In those closing stages Joe Worrall was sent off, but Forest held out for a remarkable win.
2. Defeat is an indictment of Wenger
Whether you can apply this performance to any sort of wider context with Arsenal is debatable. After all, they played a much-changed team, none of whom would be part of any first-choice side that Wenger might put out. But it does speak to a lack of depth in the Gunners' squad.
Most of their contemporaries at the top of the Premier League could probably select a reserve team and still make pretty short work of a team struggling in the second tier, yet Arsenal were so infuriatingly flat here. Part of the theory in picking fringe players is that they will be keen to make a good impression on the manager, but few did that.
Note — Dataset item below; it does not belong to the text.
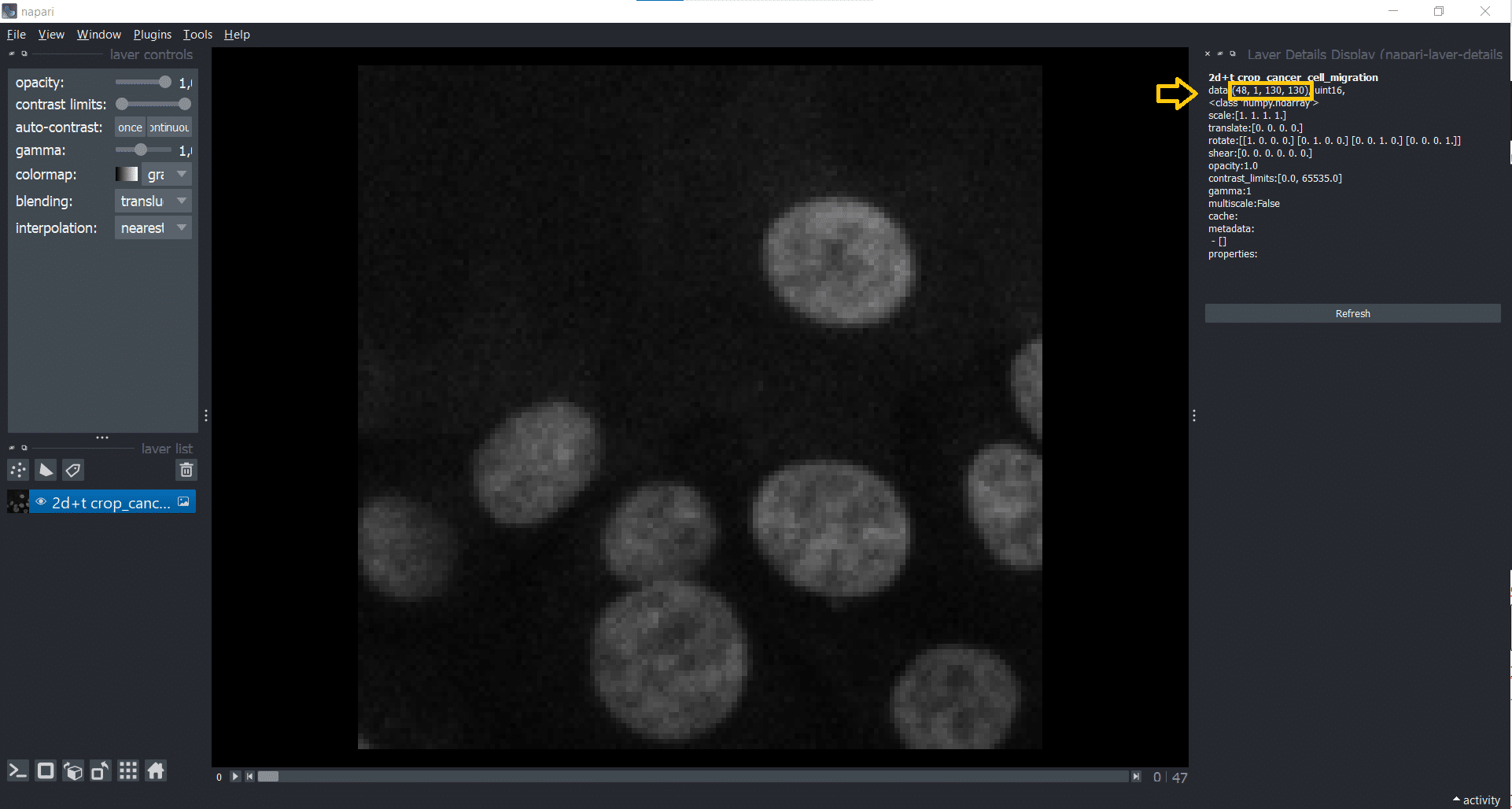This screenshot has height=809, width=1512.
Task: Toggle grid mode icon
Action: (128, 771)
Welbeck scored and Reiss Nelson was lively, but Mertesacker looked his age, Holding gave away a penalty with a clumsy challenge and Walcott was basically anonymous.
But more than that, this is just another hit against Wenger. Gradually things have chipped off his standing as Arsenal manager but, in the last few years, the FA Cup was one of his few successes. Now even that has gone.
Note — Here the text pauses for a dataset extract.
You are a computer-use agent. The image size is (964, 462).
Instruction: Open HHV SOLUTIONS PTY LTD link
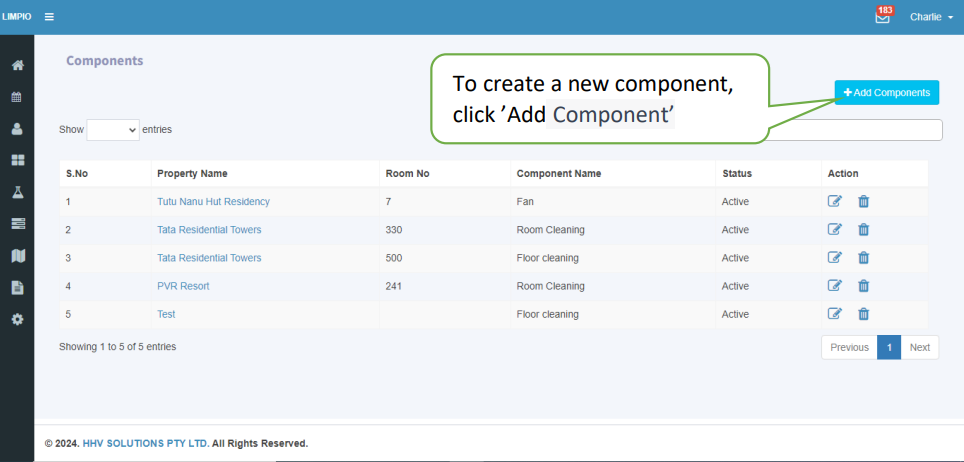coord(146,443)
Surely not even his greatest defenders could consider the Carabao Cup -- Arsenal meet Chelsea in the semifinal this month -- as significant enough to argue in his favour. The case for him still being the best man for his job is eroding like a cliff after years of heavy storms.
3. Positive signs for youthful Forest
These are interesting times at Nottingham Forest. Awaiting the appointment of their fourth permanent manager in a year after Mark Warburton was sacked last week, the club's new owners do, at the very least, give the impression of having a plan in place.
Theirs is a young team; five of Sunday's starting line-up came through the youth ranks and, spearheading the attack, 18-year-old Brereton was excellent. The fear that the highly-rated centre-forward seemed to put into World Cup-winner Mertesacker was quite extraordinary.
These players give a sense of hope and perhaps this performance will, at the very least, give confidence that Forest can achieve more. Games of this nature are tricky to put into true context but, even against a shadow Arsenal side, to play like that could eliminate some of the uncertainty that has plagued Forest this season.